▶ _EXTRACT PROVIDED_:
####

# Irrigation Water Requirement Prediction

**Background & Goals:** Nowadays, Farming accounts for 70% of the water consumed and most of its wasteful use. Over irrigation will increases the amount of salt on the surface of soil due to evaporation. The accumulation of salts damages the soil fertility.Accoding to data collected by sensors(humidity, temperature, soil moisture, etc.), we predict how much water will be irrigated periodicity. In this way, we can make irrigation more controllable and accurate. 

## Data Pre-processing

We are going to pre-process weather dataset and irrigation water usage for training dataset 

### Weather dataset

We can get weather information of coleambelly from the Australian Meteorological Bureau website(http://www.bom.gov.au/climate/data/index.shtml), such as daily maximum temperature, daily minimum temperature, solar intensity, rainfall.   we are going to use weather data from 1999-2017,

In [1]:
import pandas as pd

In [2]:
def changeFormate(df):
    df['Date']= str(int(df['Month']))+ '/' + str(int(df['Day']))+'/'+str(int(df['Year']))
    return df['Date']

def changeFormate1(df):
    df['Month/Year']= str(int(df['Month']))+ '/'+str(int(df['Year']))
    return df['Month/Year']

def dataFilter(df):
    df=df[(df['Year']>=2010)&(df['Year']<=2017)]
    return df

In [3]:
def calculateEToi(df):
    if(df['Minimum temperature (Degree C)']>0):
        df['EToi']=(0.408*0.0023*df['Daily global solar exposure (MJ/m*m)']*(
        df['Maximum temperature (Degree C)']-df['Minimum temperature (Degree C)'])**(0.5))*((df['Maximum temperature (Degree C)']+df['Minimum temperature (Degree C)'])/2 +17.8)

####

▶ _LISTED ENTRIES_:
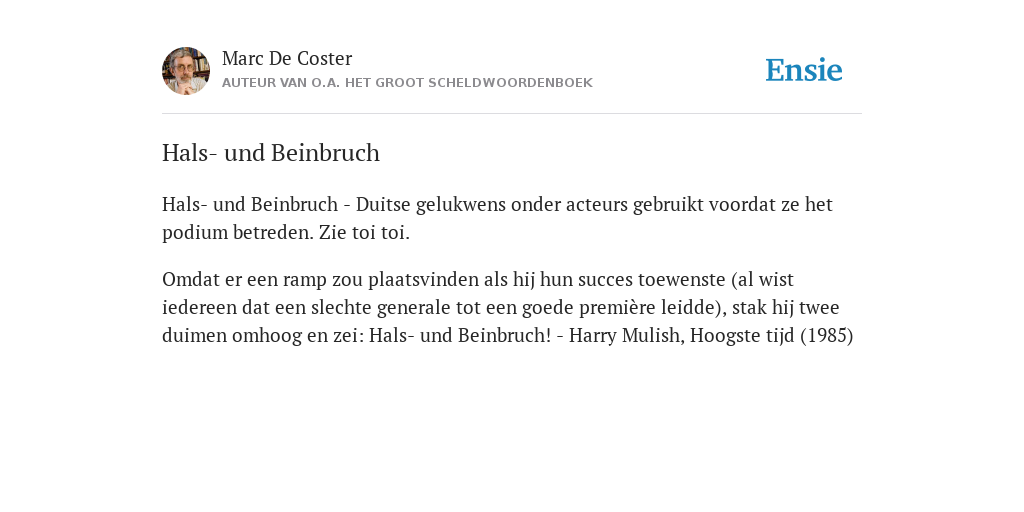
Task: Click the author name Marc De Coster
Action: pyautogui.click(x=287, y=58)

####

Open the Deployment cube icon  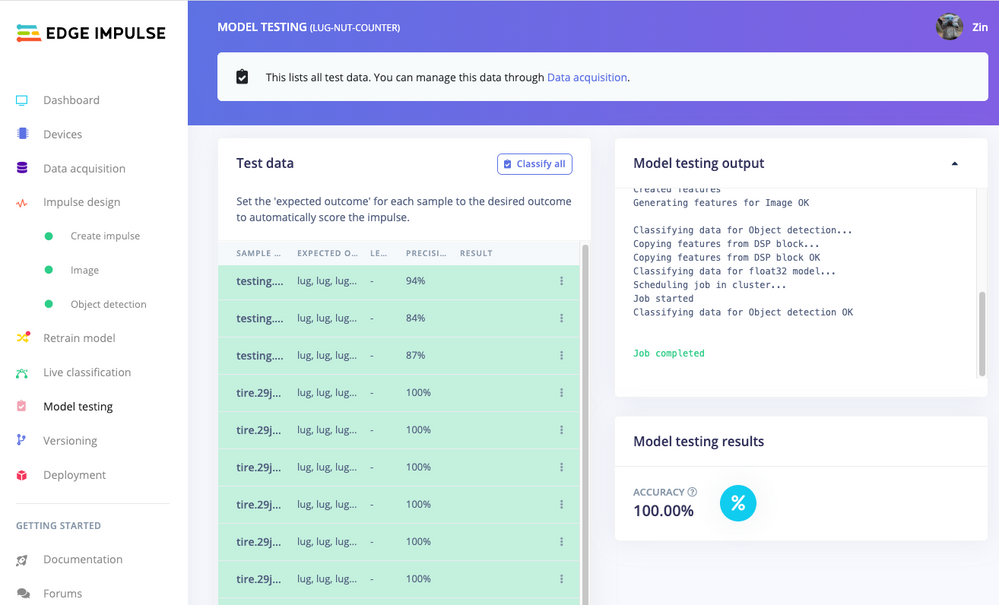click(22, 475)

####

▶ _WHAT YOU WILL DO_:
(1) Write out the passage of the irrigation notebook that begins at the words "return df['Month/Year']" and stops after "(Degree C)'])/2 +17.8)".
(2) According to the irrigation notebook, which website supplies the weather information for coleambelly?
(3) Decide whether each statement agrees with the irrigation notebook, answering yes or no and quoting the words that settle it.
(a) Over irrigation raises the amount of salt on the soil surface because of evaporation.
(b) Farming accounts for half of the water consumed.
(c) The calculateEToi function applies its formula when the minimum temperature is below zero.

▶ _RESULTS OF THE EXERCISE_:
(1)
return df['Month/Year']

def dataFilter(df):
    df=df[(df['Year']>=2010)&(df['Year']<=2017)]
    return df

In [3]:
def calculateEToi(df):
    if(df['Minimum temperature (Degree C)']>0):
        df['EToi']=(0.408*0.0023*df['Daily global solar exposure (MJ/m*m)']*(
        df['Maximum temperature (Degree C)']-df['Minimum temperature (Degree C)'])**(0.5))*((df['Maximum temperature (Degree C)']+df['Minimum temperature (Degree C)'])/2 +17.8)

(2) The Australian Meteorological Bureau website.

(3)
(a) Yes: "Over irrigation will increases the amount of salt on the surface of soil due to evaporation."
(b) No: "Farming accounts for 70% of the water consumed"
(c) No: "if(df['Minimum temperature (Degree C)']>0):"